The Daily Item, Sunbury, PA

News

February 17, 2014

Accuweather: Another 3-6 inches overnight tonight

STATE COLLEGE — Don’t put away those snow blowers and shovels. Another 3 to 6 inches of snow is coming with a fast-moving storm overnight tonight, Accuweather reports this morning.

“Even though the storm is forecast to move quickly, it will bring a moderate amount of snow or wintry mix to many communities from the Upper Midwest to the Northeast,” AccuWeather Senior Meteorologist Alex Sosnowski said, “In most cases, the storm will last six hours or less, but a few locations can receive just as many inches of snow.”

Locally, the snowfall could begin as early as 10 p.m. Monday and continue most of the night before clearing out around 9 a.m.

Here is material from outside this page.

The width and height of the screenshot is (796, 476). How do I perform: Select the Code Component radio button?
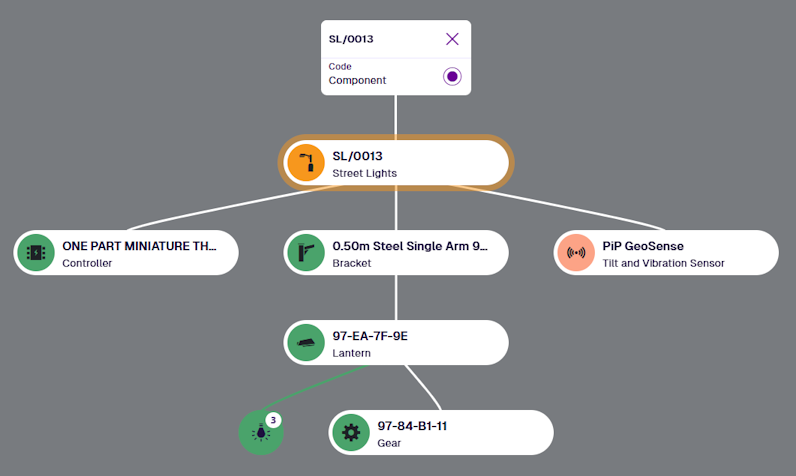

An onslaught of winter storms has buried much of the Northeast over the past few weeks. While this new storm is not expected to be an historic event, it can snarl travel, resulting in more flight delays in a winter already full of them.

The heaviest snow on Monday is expected to fall in Wisconsin, northern Illinois and Michigan, where some locations may receive a half of a foot. Lengthy travel delays are likely in Chicago, especially during the typically busy late-day commute.

The Northeast will feel the impacts of the storm on Monday night and Tuesday.

The snow could once again force administrators to delay or cancel school, adding to the growing list of school cancellations this winter.

The risk of roofs collapsing will increase with each snowfall event, where not enough prior melting has reduced the amount of snow. For example, as of this morning, much of Pennsylvania has 1 to 2 feet of snow on the ground and on roofs.

“In some cases, upcoming melting can add to the risk of roof failure in the short term,” Sosnowski said, “Lingering snow can block the drainage system on flat roofs, leading to uneven weight distribution when melting occurs or when rain falls into the snow.”

Most gable roofs can sustain a significant amount of snow and allow the water to settle toward the edges. However, a buildup of ice in the gutters can force water beneath the shingles along the edges.

Slippery sidewalks will remain a concern as the snow falls, and with cold nights and milder days in the wake of the snow, icy patches will develop. The new snow can hide patches of ice beneath.